Fig. 5: Correlation of DNMT3C flanking sequence preferences and genomic methylation.
figure 5

a Correlation of the NNCGNN flanking profiles of different DNMTs with the genomic methylation of 6KO cells33. DNMT data were taken from: DNMT153, DNMT3A19,29; DNMT3B19. Shown are Pearson r values. See also Supplementary Fig. 8 and Supplementary Table 4. b Correlation of DNMT3C flanking sequence preferences and genomic methylation in o/e ratios for all 256 NNCGNN sequences. The boxes show the median, 1st and 3rd quartile. Whiskers display the 1.5 IQR distance. X indicates the average. c Enrichment and depletion of bases at the -2 to +2 flank of the 10% most highly/lowly methylated NNCGNN sequences in 6KO cells. DNMT3C-specific effects at position -2 and -1 are highlighted by arrows. d Methylation levels of NNCG sites in 6KO cells expressed as o/e. The DNMT3C-specific CC preference is highlighted by an arrow. e Local correlation analysis of methylation levels and DNMT3C NNCGNN preferences of consecutive CpG sites in chromosome 1 of 6KO. R-values were determined in a 22 CpG site window, positive r-values are shown in blue, negative ones in orange. Examples of local correlations are shown in Supplementary Fig. 9.
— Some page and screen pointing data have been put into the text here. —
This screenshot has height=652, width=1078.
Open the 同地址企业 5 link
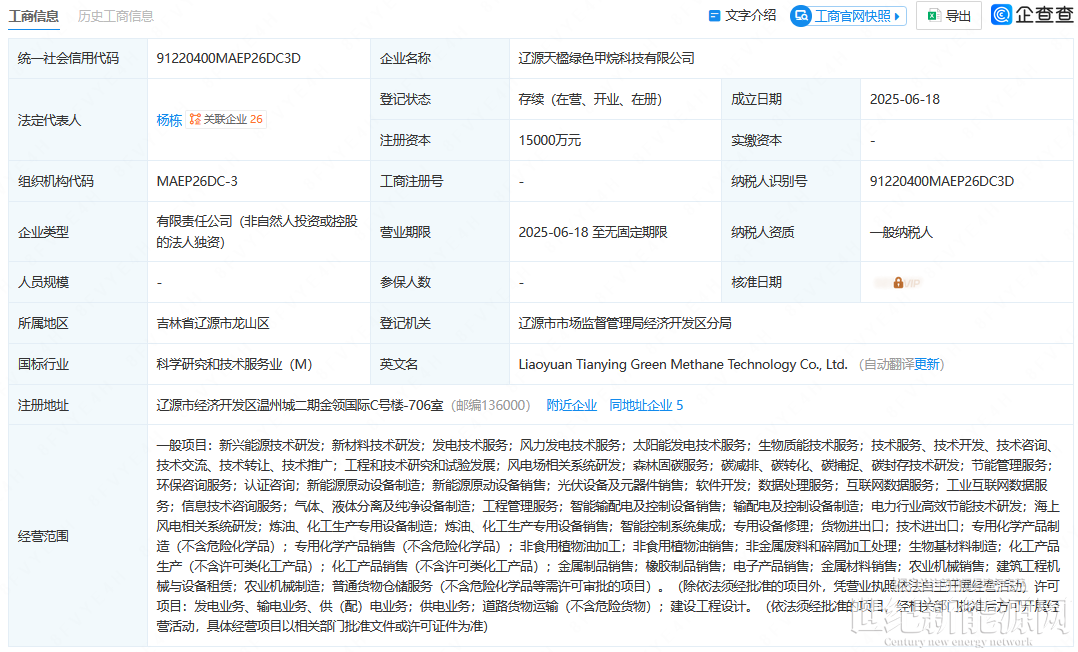pos(646,405)
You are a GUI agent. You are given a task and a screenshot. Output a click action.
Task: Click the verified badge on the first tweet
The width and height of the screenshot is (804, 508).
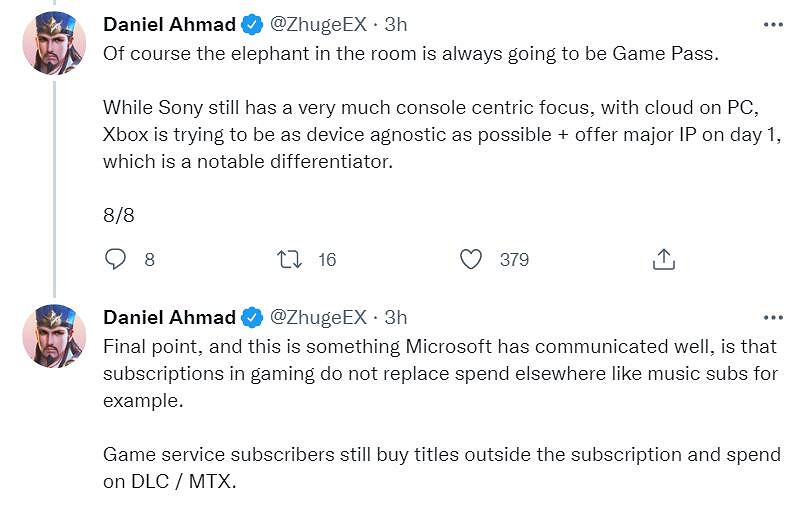(x=252, y=25)
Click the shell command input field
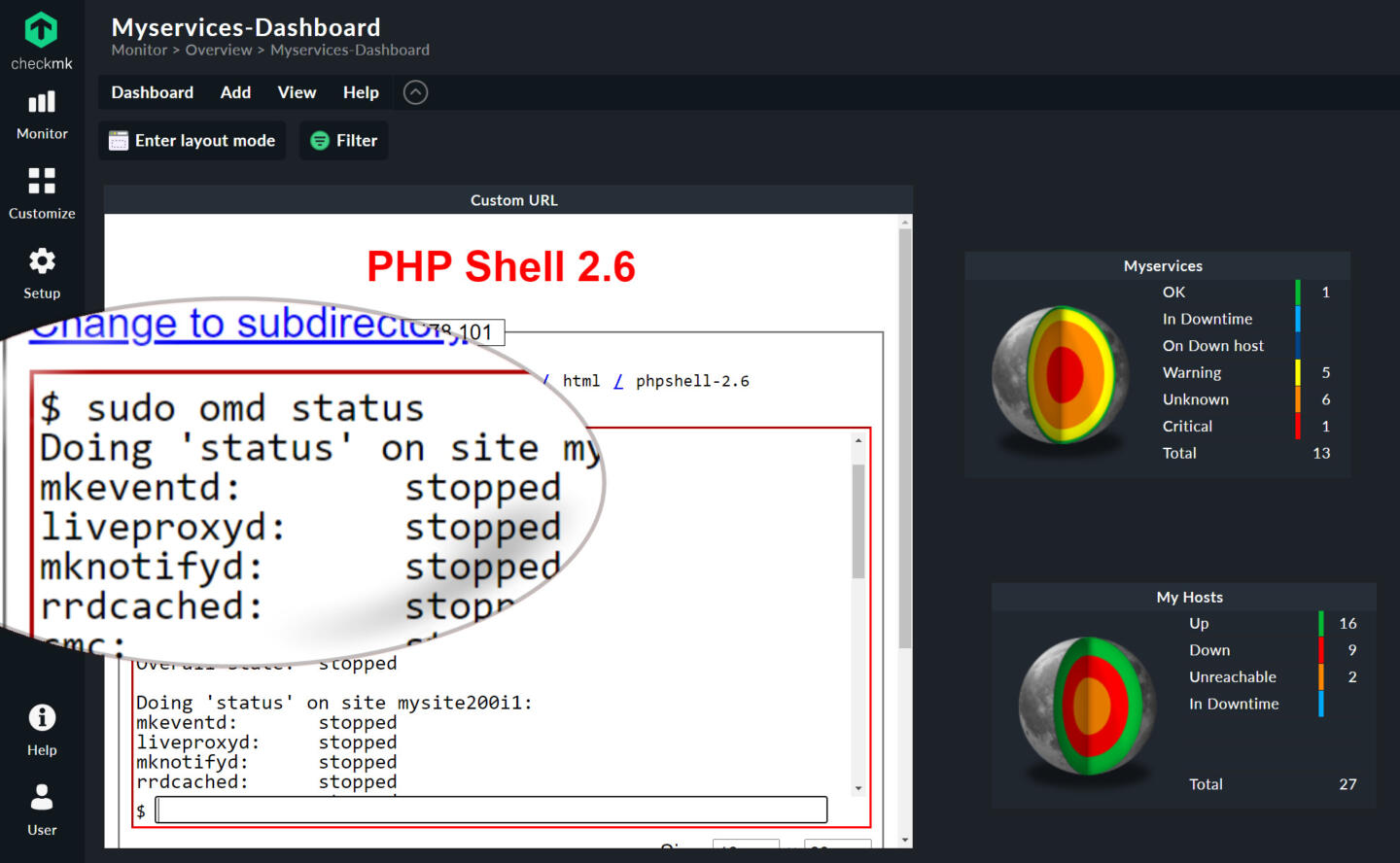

To further validate the correlation of CpG methylation levels in 6KO cells and DNMT3C NNCGNN preferences, local correlation analysis of consecutive CpG sites were conducted with a sliding window of 22 sites in chromosome 1. As shown in Fig. 5e, positive correlations were observed much more frequently than negative correlations. The probability of this distribution was tested by randomizing the NNCGNN preferences and repeating the analysis, revealing a Z-value of >11 corresponding to a p value < 10-99. Examples of local correlations are shown in Supplementary Fig. 9, illustrating that in each case, genomic methylation peaks were observed at peaks of the relative NNCGNN preferences of DNMT3C.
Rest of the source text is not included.